For her schooling, she attended North Cottesloe Primary for Years 1 and 2; Cottesloe Primary for Year 3 and Iona Presentation College for Years 4 to 12. She studied for a Bachelor of Arts at University of Western Australia and is also a qualified architectural draftsperson.

She is a granddaughter of the singer Robert Carr and niece of the detective novelist Antony Carr.

==Career==
Carr's media career began in 1974 with ABC Radio in Perth as an announcer. Two weeks after joining the station, she was broadcasting on Christmas Day when Cyclone Tracy hit Darwin. She worked in both radio and TV in Perth for the ABC becoming that station's first female TV news presenter in Perth for the ABC.

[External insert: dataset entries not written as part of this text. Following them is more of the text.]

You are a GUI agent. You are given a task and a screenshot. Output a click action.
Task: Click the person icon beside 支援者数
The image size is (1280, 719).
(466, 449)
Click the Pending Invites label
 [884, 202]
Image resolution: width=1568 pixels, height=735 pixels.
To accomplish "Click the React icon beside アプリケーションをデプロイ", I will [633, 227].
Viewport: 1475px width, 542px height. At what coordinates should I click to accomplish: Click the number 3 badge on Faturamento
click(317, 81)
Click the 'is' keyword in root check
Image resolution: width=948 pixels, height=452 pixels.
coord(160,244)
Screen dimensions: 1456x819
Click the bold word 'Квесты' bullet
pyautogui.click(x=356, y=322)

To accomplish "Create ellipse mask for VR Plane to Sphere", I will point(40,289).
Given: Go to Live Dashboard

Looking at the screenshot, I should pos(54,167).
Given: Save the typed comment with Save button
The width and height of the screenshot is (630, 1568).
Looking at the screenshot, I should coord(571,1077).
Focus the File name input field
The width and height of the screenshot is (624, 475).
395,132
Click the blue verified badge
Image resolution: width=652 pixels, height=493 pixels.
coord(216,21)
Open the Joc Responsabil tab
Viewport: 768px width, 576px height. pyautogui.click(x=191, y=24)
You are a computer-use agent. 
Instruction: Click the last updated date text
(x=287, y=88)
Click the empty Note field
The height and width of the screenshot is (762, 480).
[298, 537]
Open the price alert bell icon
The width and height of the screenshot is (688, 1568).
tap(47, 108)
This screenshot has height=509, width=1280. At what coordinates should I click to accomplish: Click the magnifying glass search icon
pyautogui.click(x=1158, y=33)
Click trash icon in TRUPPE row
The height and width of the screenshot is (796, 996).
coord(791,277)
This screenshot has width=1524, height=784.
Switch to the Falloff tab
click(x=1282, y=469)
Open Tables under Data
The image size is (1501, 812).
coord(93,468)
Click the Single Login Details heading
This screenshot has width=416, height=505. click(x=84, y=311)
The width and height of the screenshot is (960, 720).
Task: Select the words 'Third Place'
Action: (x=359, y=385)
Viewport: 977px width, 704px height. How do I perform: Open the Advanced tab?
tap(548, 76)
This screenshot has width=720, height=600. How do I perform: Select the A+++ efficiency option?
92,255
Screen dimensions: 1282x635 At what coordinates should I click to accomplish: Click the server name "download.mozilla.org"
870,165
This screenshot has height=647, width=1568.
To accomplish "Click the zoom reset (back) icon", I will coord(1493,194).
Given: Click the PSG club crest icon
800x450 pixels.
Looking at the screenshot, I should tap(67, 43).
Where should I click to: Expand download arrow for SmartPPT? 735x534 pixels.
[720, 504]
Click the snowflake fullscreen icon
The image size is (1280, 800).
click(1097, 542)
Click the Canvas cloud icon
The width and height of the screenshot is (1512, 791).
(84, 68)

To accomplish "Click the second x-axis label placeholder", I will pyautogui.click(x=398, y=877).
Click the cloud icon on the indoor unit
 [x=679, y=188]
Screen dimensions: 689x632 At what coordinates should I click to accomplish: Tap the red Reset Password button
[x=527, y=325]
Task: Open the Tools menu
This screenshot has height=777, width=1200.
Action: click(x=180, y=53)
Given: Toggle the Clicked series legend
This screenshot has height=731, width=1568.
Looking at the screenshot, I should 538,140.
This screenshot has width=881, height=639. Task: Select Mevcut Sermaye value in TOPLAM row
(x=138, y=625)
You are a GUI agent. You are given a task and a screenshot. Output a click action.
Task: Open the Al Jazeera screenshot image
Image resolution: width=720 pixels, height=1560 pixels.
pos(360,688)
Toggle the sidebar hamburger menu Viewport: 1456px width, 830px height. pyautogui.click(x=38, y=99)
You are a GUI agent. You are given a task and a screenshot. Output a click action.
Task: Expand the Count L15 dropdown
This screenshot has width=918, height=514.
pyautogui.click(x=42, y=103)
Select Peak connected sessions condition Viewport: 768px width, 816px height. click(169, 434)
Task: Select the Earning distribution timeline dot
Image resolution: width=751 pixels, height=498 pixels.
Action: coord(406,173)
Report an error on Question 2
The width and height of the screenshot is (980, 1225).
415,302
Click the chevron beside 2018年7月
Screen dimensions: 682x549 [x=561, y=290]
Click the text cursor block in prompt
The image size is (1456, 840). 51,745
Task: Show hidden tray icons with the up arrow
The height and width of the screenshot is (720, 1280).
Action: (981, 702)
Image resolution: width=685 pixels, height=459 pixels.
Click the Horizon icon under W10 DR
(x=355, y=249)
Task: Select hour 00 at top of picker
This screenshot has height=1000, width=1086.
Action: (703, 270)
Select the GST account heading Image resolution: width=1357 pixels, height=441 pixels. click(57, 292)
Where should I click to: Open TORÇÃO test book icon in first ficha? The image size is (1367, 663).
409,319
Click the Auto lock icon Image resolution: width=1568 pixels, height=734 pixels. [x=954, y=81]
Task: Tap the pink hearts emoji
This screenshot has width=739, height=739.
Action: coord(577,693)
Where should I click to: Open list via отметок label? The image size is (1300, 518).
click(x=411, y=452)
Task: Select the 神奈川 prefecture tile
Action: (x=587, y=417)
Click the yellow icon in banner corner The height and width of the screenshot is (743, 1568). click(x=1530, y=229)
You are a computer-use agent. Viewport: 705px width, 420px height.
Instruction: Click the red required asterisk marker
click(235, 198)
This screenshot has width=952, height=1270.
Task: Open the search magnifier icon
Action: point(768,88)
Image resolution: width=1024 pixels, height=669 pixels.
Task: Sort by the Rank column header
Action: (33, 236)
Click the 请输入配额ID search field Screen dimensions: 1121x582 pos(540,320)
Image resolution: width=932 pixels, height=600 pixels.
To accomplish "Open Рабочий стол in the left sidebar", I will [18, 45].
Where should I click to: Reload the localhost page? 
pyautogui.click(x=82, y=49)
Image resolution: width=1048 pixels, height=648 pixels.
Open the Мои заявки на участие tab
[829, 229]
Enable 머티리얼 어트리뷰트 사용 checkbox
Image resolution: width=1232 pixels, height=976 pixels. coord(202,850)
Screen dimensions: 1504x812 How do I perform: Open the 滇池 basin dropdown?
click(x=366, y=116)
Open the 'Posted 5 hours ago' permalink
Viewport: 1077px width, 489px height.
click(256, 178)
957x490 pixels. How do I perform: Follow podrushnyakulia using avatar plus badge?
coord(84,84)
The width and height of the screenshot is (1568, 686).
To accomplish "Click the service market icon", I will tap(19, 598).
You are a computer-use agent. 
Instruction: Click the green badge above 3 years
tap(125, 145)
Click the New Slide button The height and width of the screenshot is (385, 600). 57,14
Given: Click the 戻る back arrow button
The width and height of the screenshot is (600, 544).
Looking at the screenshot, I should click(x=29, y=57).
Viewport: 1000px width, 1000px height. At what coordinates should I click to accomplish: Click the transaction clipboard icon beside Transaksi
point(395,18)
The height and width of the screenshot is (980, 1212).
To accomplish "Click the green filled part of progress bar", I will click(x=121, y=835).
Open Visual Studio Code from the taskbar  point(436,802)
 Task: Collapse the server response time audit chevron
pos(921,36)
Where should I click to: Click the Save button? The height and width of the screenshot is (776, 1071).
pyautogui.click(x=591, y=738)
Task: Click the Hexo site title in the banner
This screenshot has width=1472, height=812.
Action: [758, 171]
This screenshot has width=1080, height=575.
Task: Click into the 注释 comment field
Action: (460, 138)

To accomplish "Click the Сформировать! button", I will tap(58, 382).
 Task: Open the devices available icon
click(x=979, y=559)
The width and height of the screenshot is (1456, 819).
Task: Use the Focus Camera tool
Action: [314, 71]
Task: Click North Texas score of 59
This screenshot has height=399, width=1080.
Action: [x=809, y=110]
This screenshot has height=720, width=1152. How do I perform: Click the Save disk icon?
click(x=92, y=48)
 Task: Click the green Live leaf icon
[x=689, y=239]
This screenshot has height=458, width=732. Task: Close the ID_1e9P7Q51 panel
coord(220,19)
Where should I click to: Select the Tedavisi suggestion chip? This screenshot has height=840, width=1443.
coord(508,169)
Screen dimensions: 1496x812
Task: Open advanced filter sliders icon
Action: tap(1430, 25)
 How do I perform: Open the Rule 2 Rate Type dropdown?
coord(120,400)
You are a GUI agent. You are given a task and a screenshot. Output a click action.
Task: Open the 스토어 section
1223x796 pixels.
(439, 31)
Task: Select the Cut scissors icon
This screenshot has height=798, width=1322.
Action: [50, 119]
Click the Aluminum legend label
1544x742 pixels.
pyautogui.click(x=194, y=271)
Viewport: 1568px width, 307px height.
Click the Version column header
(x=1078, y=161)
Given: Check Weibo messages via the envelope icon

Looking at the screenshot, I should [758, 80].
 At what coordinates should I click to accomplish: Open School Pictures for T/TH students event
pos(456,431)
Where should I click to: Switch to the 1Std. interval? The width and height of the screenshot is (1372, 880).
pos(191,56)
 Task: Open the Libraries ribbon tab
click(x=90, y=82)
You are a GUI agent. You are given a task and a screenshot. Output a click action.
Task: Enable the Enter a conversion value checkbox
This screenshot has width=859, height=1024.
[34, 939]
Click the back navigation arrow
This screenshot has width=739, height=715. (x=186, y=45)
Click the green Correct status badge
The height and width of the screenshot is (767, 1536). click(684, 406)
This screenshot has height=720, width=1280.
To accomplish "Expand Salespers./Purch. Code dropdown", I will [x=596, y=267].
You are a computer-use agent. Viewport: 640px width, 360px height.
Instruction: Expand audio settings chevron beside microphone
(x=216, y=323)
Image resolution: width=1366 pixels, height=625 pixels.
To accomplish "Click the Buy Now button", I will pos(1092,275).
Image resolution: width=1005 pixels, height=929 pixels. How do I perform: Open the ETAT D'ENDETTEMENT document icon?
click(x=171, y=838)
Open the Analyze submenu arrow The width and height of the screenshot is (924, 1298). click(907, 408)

Carr was asked to join TVW 7 in 1985 and became a face of Channel 7 news in Perth along with her long-time co-anchor Rick Ardon. Under their guard, Seven Nightly News rose to the top of the ratings in Perth, where it remains as of today.

In 1986, Carr won the Logie Award for Most Popular Female, Western Australia. In the same year, her co-anchor Ardon won the Logie Award for Most Popular Male, Western Australia. In 2000, she was inducted an Honorary Member by the Edith Cowan University chapter of the Golden Key International Honour Society.

Carr broadcast live from South Africa during that country's first all-race elections and reported from London in the week after the death of Princess Diana. She also headed a film crew to Moscow, Russia, where they were granted access inside the Kremlin, to make the documentary "The Secret Treasures of the Kremlin".

Carr presented coverage from Perth nationally during the 2014 Sydney hostage siege due to Seven News Sydney studios in Martin Place being evacuated. She was part of the Seven News team whom were awarded a Walkley Award in 2015 for their coverage that night.

While covering Prince Harry's wedding in 2018, Carr noted how technological advances had facilitated broadcasting since her 1997 coverage of his mother's death.

On 10 January 2026, it was announced that Carr and Rick Ardon would transition to presenting 7NEWS Perth from Thursday to Saturday, with Tim McMillan and Angela Tsun presenting from Sunday to Wednesday.